Texte
• • • • • • •
Ce type comporte, suivant les différentes régions de l’univers, des variations multiples. La plus intéressante est celle de ces pins que j’ai étudiés au Japon.

Plutôt que la rigidité propre du bois, le tronc fait paraître une élasticité charnue. Sous l’effort du gras cylindre de fibres qu’elle enserre, la gaîne éclate, et l’écorce rude, divisée en écailles pentagonales par de profondes fissures d’où suinte abondamment la résine, s’exfolie en fortes couches. Et si, par la souplesse d’un corps comme désossé, la tige cède aux actions extérieures qui, violentes, l’assaillent, ou, ambiantes, la sollicitent, elle résiste par une énergie propre, et le drame inscrit au dessin tourmenté de ces axes est celui du combat pathétique de l’Arbre.
• • • • • • •
Entrées de données
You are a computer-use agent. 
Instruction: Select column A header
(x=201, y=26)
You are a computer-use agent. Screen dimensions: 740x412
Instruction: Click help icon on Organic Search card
• • • • • • •
Consignes
a: Recopiez le texte depuis « Ce type comporte, suivant » jusqu'à « étudiés au Japon. », en substituant « cèdres » à « pins ».
b: Répondez, s'il vous plaît, à ces questions sur le texte :
(i) Dans quel pays ont été étudiés les pins dont parle le texte ?
(ii) En écailles de quelle forme l'écorce est-elle divisée ?
(iii) Qu'est-ce qui suinte abondamment des fissures de l'écorce ?
Les enregistrements ne sont pas utiles ici.

Réponses dans l'ordre
a:
Ce type comporte, suivant les différentes régions de l’univers, des variations multiples. La plus intéressante est celle de ces cèdres que j’ai étudiés au Japon.

b:
(i) Au Japon.
(ii) En écailles pentagonales.
(iii) La résine.